[Records for finding displayed items]
--- START ---
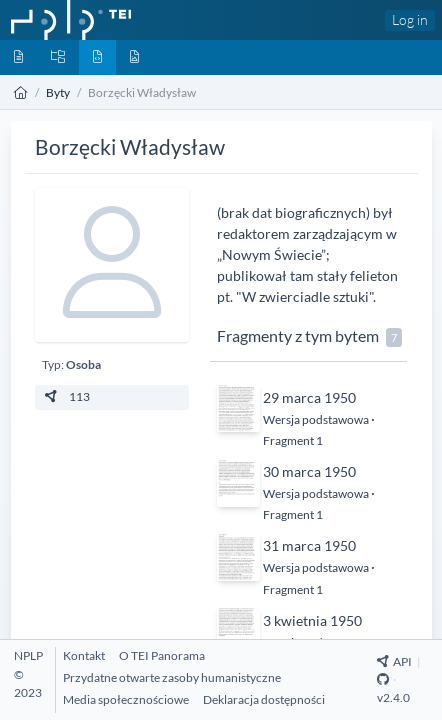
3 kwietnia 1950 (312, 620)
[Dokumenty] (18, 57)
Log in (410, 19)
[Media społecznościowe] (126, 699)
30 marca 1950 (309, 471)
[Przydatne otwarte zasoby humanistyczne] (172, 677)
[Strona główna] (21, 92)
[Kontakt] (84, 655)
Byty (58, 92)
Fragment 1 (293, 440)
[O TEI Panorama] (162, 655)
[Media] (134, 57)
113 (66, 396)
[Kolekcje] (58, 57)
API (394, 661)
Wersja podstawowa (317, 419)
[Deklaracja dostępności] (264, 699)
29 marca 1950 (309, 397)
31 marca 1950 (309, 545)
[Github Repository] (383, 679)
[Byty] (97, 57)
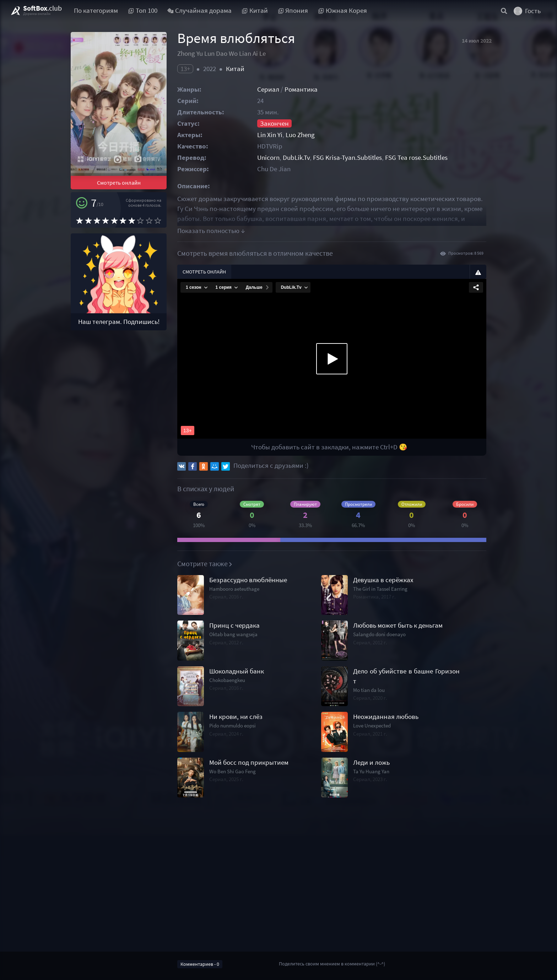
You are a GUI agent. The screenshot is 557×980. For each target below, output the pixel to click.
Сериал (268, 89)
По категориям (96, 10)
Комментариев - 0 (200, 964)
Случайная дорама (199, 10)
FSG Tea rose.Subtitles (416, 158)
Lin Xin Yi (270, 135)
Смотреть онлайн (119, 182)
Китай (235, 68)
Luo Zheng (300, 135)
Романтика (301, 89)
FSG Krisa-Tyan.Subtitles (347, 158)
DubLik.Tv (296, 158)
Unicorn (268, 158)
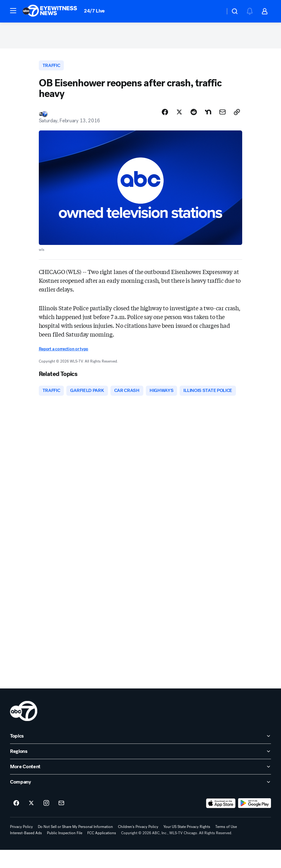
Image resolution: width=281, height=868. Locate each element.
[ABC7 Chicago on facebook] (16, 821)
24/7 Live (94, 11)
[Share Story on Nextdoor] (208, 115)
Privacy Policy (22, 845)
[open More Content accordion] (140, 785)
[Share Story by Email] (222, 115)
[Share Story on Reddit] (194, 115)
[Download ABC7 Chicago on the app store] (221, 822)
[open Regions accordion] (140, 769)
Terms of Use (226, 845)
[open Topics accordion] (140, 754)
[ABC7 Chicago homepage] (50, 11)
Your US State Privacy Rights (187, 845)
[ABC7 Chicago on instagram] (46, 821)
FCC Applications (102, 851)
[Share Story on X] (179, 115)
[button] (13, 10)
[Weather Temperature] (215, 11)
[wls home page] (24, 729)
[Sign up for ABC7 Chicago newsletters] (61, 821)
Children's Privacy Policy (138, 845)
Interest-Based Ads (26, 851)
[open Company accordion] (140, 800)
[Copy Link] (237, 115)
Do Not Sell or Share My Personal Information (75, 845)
--- END ---
--- START ---
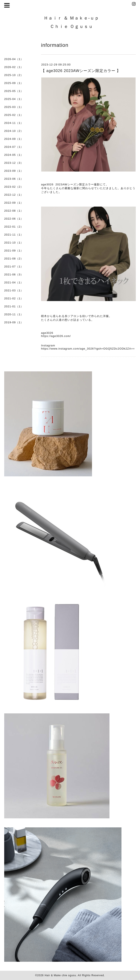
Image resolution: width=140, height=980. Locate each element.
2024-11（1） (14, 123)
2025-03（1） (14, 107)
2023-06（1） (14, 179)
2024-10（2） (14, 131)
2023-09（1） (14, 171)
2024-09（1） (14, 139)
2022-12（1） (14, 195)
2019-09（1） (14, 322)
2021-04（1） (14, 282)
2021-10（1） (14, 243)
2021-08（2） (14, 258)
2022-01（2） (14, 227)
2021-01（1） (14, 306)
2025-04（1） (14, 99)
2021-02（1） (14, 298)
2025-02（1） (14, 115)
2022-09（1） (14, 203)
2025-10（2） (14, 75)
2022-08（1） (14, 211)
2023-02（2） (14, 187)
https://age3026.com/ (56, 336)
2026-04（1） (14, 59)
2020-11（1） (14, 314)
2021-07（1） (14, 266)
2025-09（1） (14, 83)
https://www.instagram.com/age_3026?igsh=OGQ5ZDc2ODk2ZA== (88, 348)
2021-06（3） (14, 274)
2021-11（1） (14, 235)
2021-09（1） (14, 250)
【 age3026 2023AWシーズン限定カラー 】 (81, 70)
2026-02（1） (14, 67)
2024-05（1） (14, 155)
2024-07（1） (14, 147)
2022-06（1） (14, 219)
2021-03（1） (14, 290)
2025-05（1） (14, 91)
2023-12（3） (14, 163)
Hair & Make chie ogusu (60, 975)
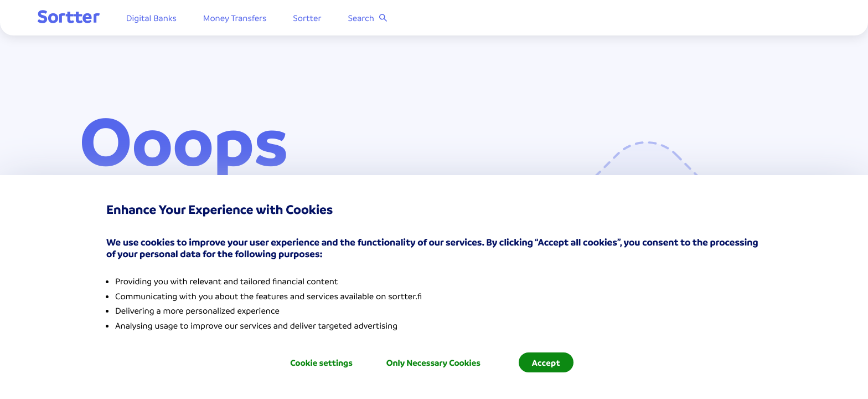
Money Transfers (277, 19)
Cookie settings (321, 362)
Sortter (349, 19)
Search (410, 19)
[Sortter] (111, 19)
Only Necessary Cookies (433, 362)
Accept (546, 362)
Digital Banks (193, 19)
--- END ---
Lay out the records from the line containing "3 kwietnia 1950 (312, 620)" through the line containing "[ABC7 Chicago on instagram] (46, 821)" as a numbered list, skipping blank lines and leaving out the pictures.

1. 3 kwietnia 1950 (312, 620)
2. [Dokumenty] (18, 57)
3. Log in (410, 19)
4. [Media społecznościowe] (126, 699)
5. 30 marca 1950 (309, 471)
6. [Przydatne otwarte zasoby humanistyczne] (172, 677)
7. [Strona główna] (21, 92)
8. [Kontakt] (84, 655)
9. Byty (58, 92)
10. Fragment 1 (293, 440)
11. [O TEI Panorama] (162, 655)
12. [Media] (134, 57)
13. 113 (66, 396)
14. [Kolekcje] (58, 57)
15. API (394, 661)
16. Wersja podstawowa (317, 419)
17. [Deklaracja dostępności] (264, 699)
18. 29 marca 1950 (309, 397)
19. 31 marca 1950 (309, 545)
20. [Github Repository] (383, 679)
21. [Byty] (97, 57)
22. You are a GUI agent. The screenshot is 557×980. For each target below, output the pixel to click.
23. Сериал (268, 89)
24. По категориям (96, 10)
25. Комментариев - 0 (200, 964)
26. Случайная дорама (199, 10)
27. FSG Tea rose.Subtitles (416, 158)
28. Lin Xin Yi (270, 135)
29. Смотреть онлайн (119, 182)
30. Китай (235, 68)
31. Luo Zheng (300, 135)
32. Романтика (301, 89)
33. FSG Krisa-Tyan.Subtitles (347, 158)
34. DubLik.Tv (296, 158)
35. Unicorn (268, 158)
36. Image resolution: width=281, height=868. Locate each element.
37. [ABC7 Chicago on facebook] (16, 821)
38. 24/7 Live (94, 11)
39. [Share Story on Nextdoor] (208, 115)
40. Privacy Policy (22, 845)
41. [open More Content accordion] (140, 785)
42. [Share Story by Email] (222, 115)
43. [Share Story on Reddit] (194, 115)
44. [Download ABC7 Chicago on the app store] (221, 822)
45. [open Regions accordion] (140, 769)
46. Terms of Use (226, 845)
47. [open Topics accordion] (140, 754)
48. [ABC7 Chicago homepage] (50, 11)
49. Your US State Privacy Rights (187, 845)
50. [ABC7 Chicago on instagram] (46, 821)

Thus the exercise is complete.